_Instructions_:
• A. According to the paper summary, which city's real mobility network shows tangible welfare gains from the approach?
• B. Rewrite the paper summary from "Contribution" to "through feedback-based regulation.", switching "genetic algorithms" to "particle swarm optimization".

_Extract to read_:
——————————

Hierarchical Strategic Decision-Making in Layered Mobility Systems
Mingjia He, Zhiyu He, Jan Ghadamian, Florian D\"orfler, Emilio Frazzoli, Gioele Zardini

TL;DR
This paper introduces a hierarchical game-theoretic model combined with feedback optimization to improve decision-making in complex urban mobility systems, demonstrating better outcomes than traditional methods.
Contribution
It presents a novel tri-level Stackelberg game approach with a model-free feedback scheme for scalable, constraint-enforcing policy optimization in mobility systems.
Findings
Our method outperforms Bayesian optimization and genetic algorithms in municipal objectives.
It increases multimodal usage and operator objectives through feedback-based regulation.
The approach achieves tangible welfare gains in a real Zurich mobility network.

——————————

_Supplied information_:
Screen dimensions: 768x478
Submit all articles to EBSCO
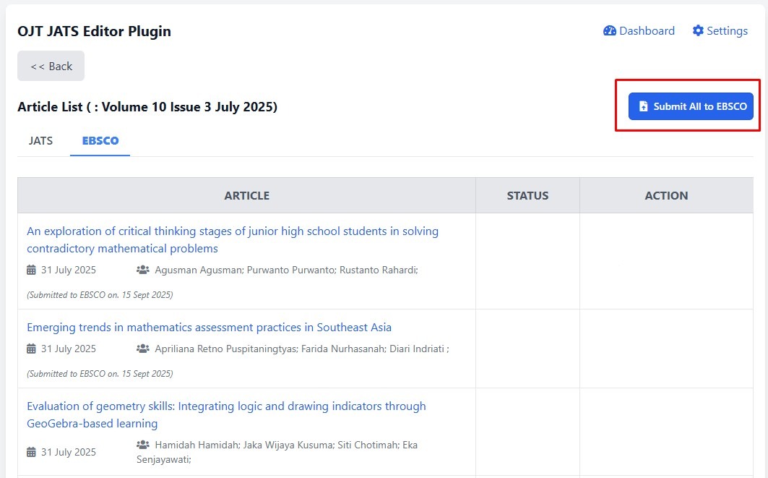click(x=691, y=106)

——————————

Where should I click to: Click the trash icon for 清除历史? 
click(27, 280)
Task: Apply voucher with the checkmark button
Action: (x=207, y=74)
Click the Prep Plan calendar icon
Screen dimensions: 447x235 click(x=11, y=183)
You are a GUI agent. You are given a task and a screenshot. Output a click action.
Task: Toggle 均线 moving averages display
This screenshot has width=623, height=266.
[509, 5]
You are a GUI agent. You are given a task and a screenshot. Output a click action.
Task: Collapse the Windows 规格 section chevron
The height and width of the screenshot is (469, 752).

——————————

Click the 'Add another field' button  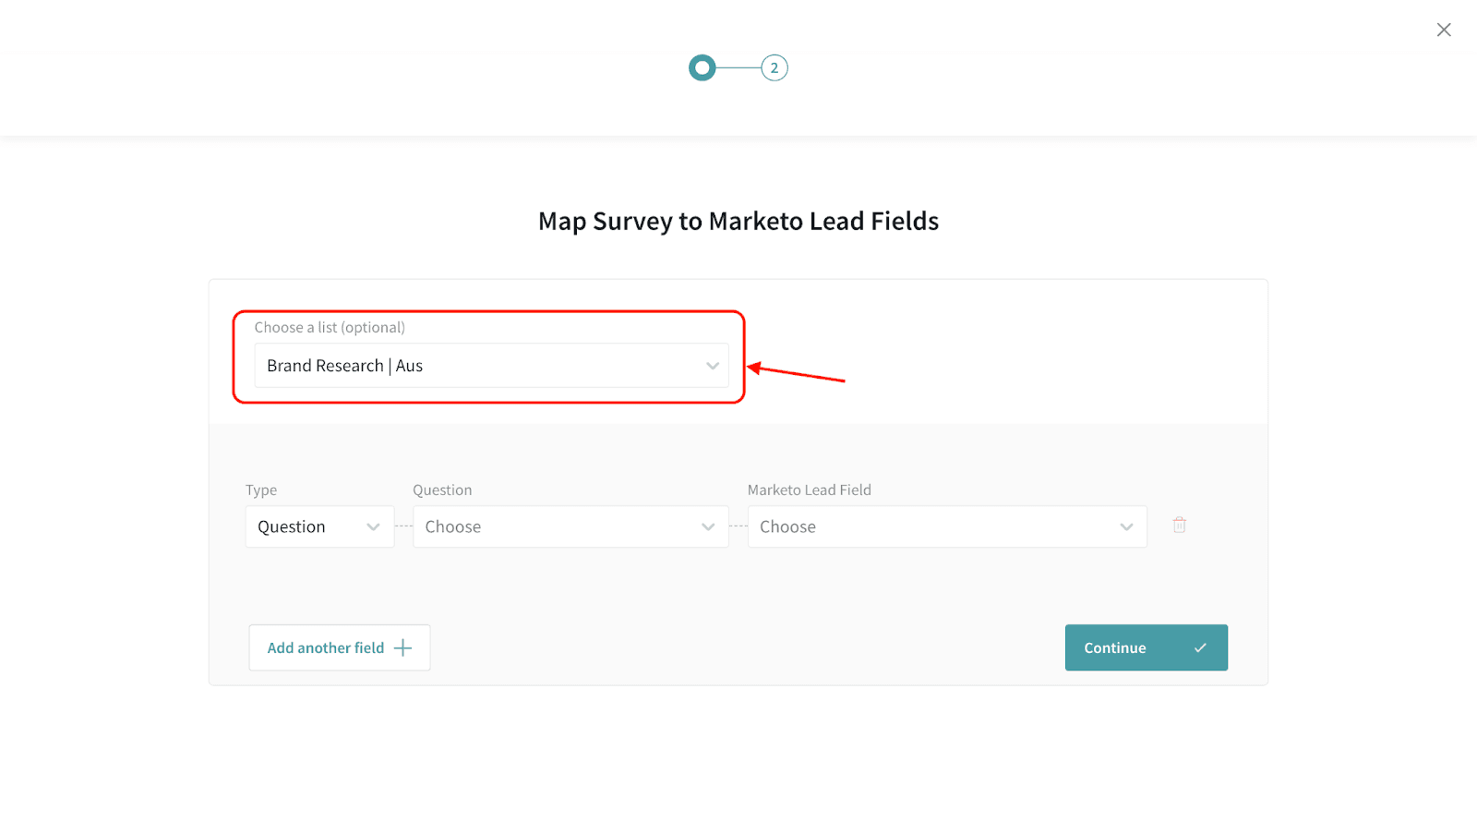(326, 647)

——————————

_Per-task answers_:
• A. Zurich

• B.
Contribution
It presents a novel tri-level Stackelberg game approach with a model-free feedback scheme for scalable, constraint-enforcing policy optimization in mobility systems.
Findings
Our method outperforms Bayesian optimization and particle swarm optimization in municipal objectives.
It increases multimodal usage and operator objectives through feedback-based regulation.